* Short problem: Write out every line of the entries below verbatim, leaving out the pictures.

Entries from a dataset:

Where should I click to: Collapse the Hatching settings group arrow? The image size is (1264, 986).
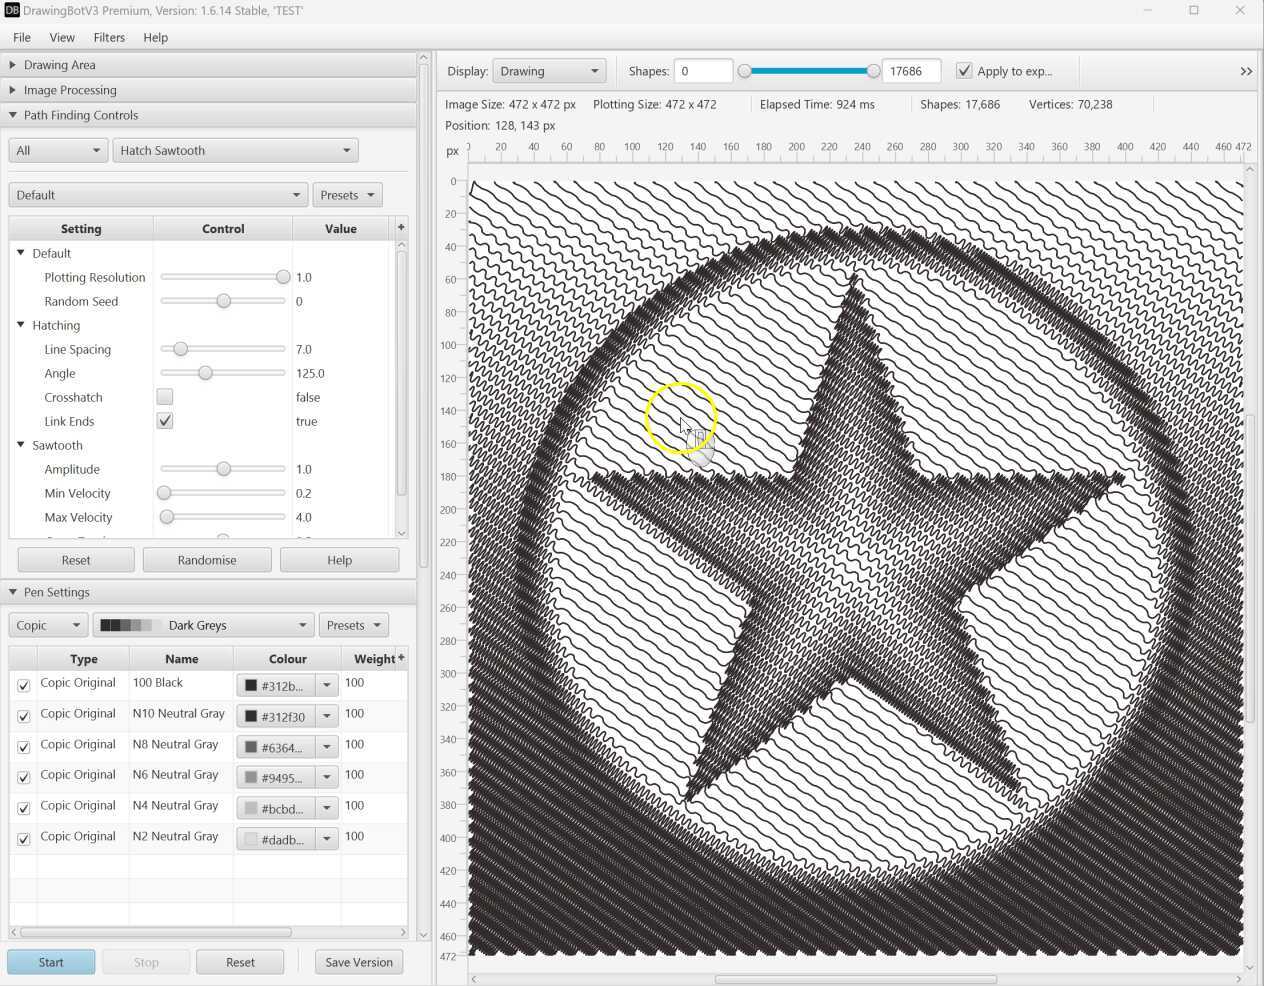(21, 325)
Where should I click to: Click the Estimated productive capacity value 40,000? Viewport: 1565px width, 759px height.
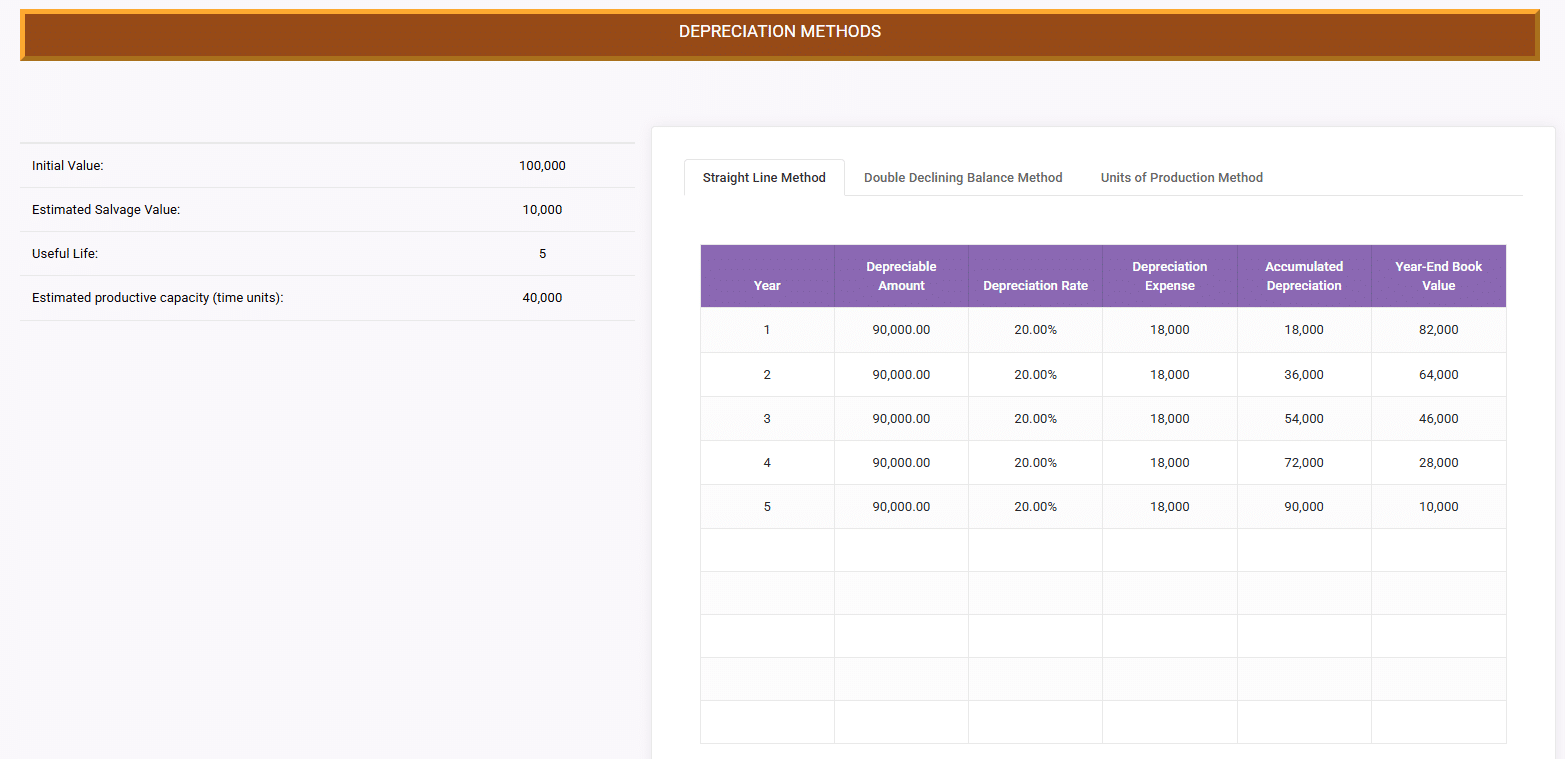click(x=542, y=298)
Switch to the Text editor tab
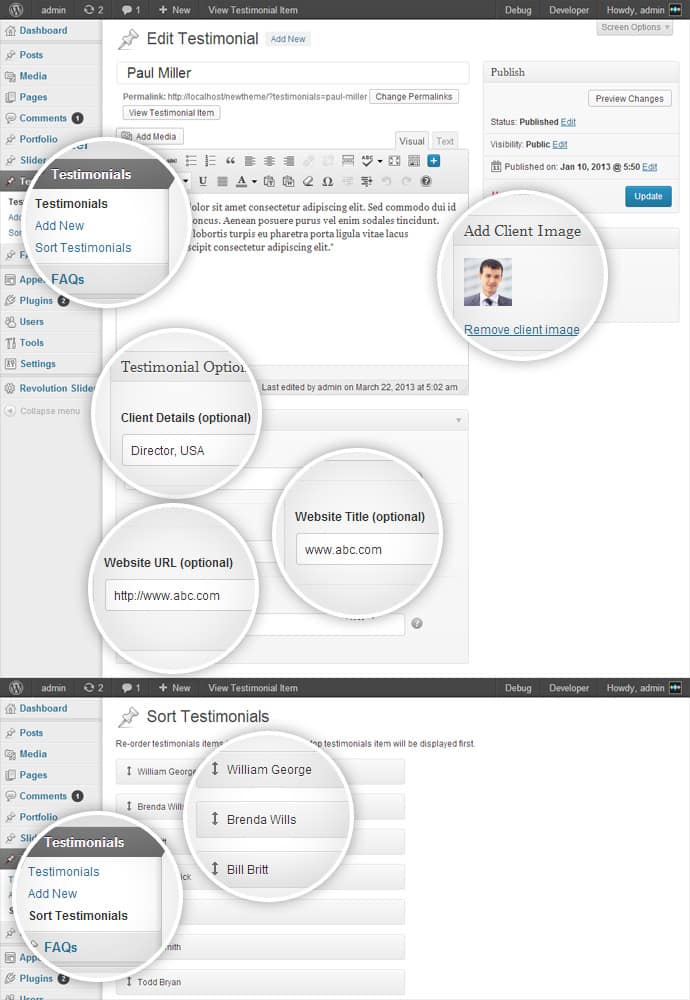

* Task answer:
Where should I click to: Collapse the Hatching settings group arrow? The image size is (1264, 986).
(21, 325)
Where should I click to: Click the Estimated productive capacity value 40,000? Viewport: 1565px width, 759px height.
click(x=542, y=298)
Switch to the Text editor tab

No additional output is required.